WORK TASK →
Out of the records below, copy all lines in which the word "link" occurs.
───── EXERCISE MATERIALS ─────
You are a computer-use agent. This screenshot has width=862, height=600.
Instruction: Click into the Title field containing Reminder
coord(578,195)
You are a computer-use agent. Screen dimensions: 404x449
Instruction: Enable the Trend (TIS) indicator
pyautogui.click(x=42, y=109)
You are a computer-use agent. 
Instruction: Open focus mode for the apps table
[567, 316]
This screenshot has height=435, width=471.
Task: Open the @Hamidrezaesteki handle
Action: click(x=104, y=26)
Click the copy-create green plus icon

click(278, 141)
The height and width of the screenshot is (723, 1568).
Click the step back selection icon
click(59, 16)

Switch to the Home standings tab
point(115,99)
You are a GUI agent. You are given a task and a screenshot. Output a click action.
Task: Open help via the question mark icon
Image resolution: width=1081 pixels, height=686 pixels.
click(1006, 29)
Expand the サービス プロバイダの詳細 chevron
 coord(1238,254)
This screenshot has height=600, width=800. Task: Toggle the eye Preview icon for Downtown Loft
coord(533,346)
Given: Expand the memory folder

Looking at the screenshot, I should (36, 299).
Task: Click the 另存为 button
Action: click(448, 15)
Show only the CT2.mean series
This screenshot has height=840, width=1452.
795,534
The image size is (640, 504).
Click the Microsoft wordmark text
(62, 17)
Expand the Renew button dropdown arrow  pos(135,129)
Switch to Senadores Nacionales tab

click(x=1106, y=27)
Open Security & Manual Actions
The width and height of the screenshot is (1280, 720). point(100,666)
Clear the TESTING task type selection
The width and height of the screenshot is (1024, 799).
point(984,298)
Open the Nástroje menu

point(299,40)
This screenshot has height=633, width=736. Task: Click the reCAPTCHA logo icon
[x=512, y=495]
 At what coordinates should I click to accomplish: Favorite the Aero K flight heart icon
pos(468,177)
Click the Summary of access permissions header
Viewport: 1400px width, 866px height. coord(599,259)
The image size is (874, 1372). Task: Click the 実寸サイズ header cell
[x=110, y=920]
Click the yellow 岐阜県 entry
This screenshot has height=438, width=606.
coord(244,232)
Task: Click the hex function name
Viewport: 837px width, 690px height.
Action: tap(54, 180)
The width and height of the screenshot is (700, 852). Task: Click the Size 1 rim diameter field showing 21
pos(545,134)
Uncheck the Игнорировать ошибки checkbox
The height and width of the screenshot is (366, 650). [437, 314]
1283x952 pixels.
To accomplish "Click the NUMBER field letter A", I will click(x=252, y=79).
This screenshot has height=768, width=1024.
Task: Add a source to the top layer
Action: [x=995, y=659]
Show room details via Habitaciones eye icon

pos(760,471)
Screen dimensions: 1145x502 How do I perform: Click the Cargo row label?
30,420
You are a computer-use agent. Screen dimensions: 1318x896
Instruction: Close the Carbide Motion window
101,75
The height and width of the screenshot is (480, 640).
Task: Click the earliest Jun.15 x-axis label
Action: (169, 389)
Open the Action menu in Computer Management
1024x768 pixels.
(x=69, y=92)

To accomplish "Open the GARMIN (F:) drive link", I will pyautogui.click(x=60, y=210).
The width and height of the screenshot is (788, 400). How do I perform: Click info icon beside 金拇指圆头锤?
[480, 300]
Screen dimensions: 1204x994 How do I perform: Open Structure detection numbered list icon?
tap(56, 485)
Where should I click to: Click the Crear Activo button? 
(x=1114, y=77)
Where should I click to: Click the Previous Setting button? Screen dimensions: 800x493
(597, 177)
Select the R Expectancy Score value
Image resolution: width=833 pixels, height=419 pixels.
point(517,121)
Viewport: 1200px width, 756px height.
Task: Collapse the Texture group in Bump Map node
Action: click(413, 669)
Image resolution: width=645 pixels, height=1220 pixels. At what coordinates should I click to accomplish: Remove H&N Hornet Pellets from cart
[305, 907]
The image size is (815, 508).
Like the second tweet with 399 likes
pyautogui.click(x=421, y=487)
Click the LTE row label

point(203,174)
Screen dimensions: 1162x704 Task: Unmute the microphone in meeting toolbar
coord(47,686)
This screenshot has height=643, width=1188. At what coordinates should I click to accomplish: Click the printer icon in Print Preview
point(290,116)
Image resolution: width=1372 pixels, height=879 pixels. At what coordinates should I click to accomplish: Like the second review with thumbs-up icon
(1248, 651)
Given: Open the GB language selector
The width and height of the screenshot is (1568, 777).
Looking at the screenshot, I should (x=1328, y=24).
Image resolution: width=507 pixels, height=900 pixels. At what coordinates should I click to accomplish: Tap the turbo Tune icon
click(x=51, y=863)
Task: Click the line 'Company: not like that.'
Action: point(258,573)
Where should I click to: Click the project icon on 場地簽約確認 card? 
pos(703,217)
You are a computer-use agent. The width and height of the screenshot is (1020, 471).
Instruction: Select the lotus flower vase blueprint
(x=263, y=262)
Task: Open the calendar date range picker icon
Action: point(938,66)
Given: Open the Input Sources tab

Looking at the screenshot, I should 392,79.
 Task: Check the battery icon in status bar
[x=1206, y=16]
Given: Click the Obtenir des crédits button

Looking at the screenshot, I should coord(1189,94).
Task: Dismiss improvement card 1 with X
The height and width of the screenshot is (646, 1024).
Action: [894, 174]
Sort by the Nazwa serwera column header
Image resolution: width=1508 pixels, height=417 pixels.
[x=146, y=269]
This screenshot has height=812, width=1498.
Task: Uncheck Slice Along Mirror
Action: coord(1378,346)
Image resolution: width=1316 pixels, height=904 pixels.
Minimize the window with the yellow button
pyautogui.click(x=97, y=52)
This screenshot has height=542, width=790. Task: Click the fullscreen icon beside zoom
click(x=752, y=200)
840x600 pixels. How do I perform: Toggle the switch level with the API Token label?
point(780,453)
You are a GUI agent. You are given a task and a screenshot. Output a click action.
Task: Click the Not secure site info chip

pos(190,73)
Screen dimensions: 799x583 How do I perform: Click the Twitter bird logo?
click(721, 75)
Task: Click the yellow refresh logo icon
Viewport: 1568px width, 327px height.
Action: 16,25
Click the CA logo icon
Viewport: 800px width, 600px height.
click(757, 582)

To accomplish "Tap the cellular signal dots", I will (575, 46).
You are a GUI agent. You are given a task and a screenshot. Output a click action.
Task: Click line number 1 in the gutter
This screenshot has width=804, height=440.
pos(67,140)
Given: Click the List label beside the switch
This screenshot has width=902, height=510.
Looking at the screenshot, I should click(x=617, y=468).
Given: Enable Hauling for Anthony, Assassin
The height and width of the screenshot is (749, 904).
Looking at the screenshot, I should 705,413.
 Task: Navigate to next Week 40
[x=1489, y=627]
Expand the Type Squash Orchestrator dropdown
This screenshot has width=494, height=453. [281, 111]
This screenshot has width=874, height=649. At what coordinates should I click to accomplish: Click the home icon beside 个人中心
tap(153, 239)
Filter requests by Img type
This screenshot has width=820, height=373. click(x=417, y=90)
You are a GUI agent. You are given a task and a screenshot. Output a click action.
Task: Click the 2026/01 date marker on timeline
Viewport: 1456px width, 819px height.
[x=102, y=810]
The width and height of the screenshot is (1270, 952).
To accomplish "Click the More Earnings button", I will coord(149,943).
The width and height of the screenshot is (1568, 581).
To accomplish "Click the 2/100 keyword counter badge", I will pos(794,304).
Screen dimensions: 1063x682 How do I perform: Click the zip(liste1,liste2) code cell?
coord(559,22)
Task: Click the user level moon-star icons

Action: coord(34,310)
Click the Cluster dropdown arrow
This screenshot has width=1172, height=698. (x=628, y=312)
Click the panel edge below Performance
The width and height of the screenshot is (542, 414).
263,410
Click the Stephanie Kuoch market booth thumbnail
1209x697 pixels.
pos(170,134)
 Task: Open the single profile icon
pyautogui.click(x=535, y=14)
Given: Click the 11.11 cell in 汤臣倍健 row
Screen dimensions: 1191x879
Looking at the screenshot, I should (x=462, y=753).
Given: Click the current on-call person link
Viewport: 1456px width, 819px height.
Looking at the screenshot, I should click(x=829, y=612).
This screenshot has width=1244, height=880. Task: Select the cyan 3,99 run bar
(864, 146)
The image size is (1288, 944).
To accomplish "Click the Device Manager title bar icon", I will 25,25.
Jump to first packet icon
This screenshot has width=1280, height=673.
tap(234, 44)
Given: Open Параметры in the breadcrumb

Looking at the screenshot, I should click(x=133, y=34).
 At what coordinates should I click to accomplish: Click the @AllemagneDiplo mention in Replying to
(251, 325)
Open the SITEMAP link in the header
─────
YOUR SOLUTION →
To accomplish "Open the GARMIN (F:) drive link", I will pyautogui.click(x=60, y=210).
Given: Click the current on-call person link
Open the SITEMAP link in the header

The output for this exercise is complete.